Writing Conflict and Great Fight Scenes

One of my friends on Facebook recently asked: How do you get the mechanics of fight scenes into stories, and construct them well enough to keep people interested, and the scene exciting?

First you have to build conflict. And conflict always starts light and builds over multiple scenes. For instance, in SHADOWS IN THE MIST, my main character Lt. Jack Chambers has an antagonist named Lt. Fallon. They have a bad history, so I use their past falling out to create some immediate tension. From the moment they get assigned to work on the same mission, they don't like each other. I create tension in their dialogue as they take a few verbal jabs at one another. Every scene that follows, Chambers and Fallon argue more and more. Later their hatred builds to the point that they're slugging each other. All this builds up to them battling in a climatic scene with weapons. So, the key is your protagonist (hero) must always have an antagonist (villain) who oppose one another. No matter how much they dislike each other from the beginning, start building conflict slowly, light to heavy.

Another thing is your protagonist and antagonist have to have a reason they hate each other that's believable. A common reason is two men are in love with the same woman or are competing for the same job or are on opposite sides of a war. They are enemies competing for the same prize. The opposing characters can be between two women (as in the movie BRIDE WARS) and also between a man and a woman (ROMANCING THE STONE or FOOL'S GOLD). The tension builds as they go from bickering at one another scene after scene until it builds into a heated screaming match. This also builds sexual tension, which is why the man and woman end up tearing each other's clothes off. That's the formula for a great romance novel. They dislike each other from the start, have opposite viewpoints, bicker, argue, fight, have passionate sex, and then fall in love.

The next time you read a book or watch a movie, notice how the conflict builds over time. Notice by the time two people are screaming at each other or fighting with fists or weapons, you the viewer are ready for that action, because it's been building in every scene prior. When you build conflict scene by scene in your novel, then the actual fight scene happens naturally. Your characters will take over the story and let you know when they're ready to duke it out.

In answer to your second question, the way to keep your reader interested is you create believable characters that are human and passionate about opposite ideals.
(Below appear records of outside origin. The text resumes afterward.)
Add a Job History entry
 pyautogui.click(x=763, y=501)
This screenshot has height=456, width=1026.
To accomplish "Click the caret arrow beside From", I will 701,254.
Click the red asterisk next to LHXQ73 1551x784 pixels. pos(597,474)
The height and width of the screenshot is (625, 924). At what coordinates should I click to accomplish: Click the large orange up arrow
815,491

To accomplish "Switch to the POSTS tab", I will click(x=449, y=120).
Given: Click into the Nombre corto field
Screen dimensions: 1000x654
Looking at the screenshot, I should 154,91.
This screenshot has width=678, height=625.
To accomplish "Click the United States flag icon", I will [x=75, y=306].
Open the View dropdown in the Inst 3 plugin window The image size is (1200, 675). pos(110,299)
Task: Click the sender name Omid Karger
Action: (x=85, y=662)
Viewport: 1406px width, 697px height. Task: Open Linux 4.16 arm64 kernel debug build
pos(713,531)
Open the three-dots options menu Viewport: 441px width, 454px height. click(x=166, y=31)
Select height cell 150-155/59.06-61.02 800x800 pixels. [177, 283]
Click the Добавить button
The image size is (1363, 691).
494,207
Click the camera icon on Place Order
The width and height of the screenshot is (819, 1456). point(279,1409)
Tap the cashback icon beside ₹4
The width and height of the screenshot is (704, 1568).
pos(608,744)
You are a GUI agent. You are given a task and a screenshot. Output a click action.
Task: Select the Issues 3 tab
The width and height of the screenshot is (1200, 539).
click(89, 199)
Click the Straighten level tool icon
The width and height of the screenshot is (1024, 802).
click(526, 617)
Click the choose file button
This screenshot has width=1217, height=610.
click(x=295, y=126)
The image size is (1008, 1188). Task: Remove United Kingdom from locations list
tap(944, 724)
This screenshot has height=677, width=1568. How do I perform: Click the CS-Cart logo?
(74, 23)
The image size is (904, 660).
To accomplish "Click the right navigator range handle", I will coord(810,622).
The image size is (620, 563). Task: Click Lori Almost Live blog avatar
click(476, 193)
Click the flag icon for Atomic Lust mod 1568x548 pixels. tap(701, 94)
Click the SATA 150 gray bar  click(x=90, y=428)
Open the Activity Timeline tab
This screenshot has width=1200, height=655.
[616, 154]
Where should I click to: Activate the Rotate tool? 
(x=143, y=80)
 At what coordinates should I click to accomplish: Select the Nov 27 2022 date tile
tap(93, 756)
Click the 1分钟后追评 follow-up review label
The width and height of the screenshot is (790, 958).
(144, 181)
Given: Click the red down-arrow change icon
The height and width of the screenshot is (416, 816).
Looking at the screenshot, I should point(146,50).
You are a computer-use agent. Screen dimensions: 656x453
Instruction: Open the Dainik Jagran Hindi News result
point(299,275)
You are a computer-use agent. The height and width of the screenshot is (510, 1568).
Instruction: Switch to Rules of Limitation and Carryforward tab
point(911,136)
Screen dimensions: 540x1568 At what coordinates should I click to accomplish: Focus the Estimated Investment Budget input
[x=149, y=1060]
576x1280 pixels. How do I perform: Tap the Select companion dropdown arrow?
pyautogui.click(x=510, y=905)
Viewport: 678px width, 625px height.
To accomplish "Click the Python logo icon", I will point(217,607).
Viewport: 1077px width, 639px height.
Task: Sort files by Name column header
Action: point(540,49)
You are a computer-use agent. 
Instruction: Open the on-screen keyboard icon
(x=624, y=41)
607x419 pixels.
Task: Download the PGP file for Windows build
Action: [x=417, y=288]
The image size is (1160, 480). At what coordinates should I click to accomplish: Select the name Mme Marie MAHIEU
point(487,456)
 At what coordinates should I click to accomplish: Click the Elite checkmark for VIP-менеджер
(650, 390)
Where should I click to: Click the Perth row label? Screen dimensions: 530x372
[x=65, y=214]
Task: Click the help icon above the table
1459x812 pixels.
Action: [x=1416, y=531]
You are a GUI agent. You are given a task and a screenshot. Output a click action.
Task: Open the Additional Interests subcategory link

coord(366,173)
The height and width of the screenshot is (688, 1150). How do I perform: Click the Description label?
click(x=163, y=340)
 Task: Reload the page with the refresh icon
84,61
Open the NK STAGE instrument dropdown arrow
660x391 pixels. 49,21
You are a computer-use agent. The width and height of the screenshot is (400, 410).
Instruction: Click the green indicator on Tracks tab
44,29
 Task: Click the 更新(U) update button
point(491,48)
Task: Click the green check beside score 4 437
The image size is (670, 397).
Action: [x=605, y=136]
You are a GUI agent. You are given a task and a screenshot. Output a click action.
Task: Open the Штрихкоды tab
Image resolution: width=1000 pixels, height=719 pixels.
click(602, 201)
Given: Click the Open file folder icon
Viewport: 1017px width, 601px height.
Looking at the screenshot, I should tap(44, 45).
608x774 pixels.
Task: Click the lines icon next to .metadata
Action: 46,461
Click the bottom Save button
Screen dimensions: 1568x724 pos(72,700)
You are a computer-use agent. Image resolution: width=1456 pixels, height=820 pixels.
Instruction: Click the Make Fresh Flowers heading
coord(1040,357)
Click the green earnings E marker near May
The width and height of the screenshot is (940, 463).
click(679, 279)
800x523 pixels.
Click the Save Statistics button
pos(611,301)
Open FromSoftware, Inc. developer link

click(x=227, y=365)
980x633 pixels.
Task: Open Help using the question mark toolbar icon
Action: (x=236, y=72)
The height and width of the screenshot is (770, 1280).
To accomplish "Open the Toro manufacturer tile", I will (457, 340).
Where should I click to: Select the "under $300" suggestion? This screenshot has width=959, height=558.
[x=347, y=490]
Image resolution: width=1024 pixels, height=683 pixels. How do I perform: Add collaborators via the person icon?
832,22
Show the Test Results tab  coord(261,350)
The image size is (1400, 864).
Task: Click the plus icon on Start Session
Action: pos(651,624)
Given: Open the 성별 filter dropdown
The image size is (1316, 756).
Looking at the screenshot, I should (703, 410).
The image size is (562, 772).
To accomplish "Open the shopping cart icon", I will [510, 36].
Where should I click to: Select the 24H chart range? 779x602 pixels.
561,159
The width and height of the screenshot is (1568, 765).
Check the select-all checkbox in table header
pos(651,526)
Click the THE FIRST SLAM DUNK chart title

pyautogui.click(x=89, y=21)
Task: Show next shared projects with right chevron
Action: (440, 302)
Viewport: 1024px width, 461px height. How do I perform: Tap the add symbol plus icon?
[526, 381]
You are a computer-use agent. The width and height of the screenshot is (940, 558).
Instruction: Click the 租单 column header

The protagonist and antagonist are so headstrong that they'll do whatever it takes to get their way, and they are righteous about their viewpoint. Watch the movie DOUBT. It's classic conflict that builds into a brilliant verbal match between Meryl Streep and Philip Seymour Hoffman. When two of my characters get into a fight, I always ask myself, what's the worst thing that could happen that could come out of this? What would be the worst outcome for each character in the fight? And that's usually the way I write it.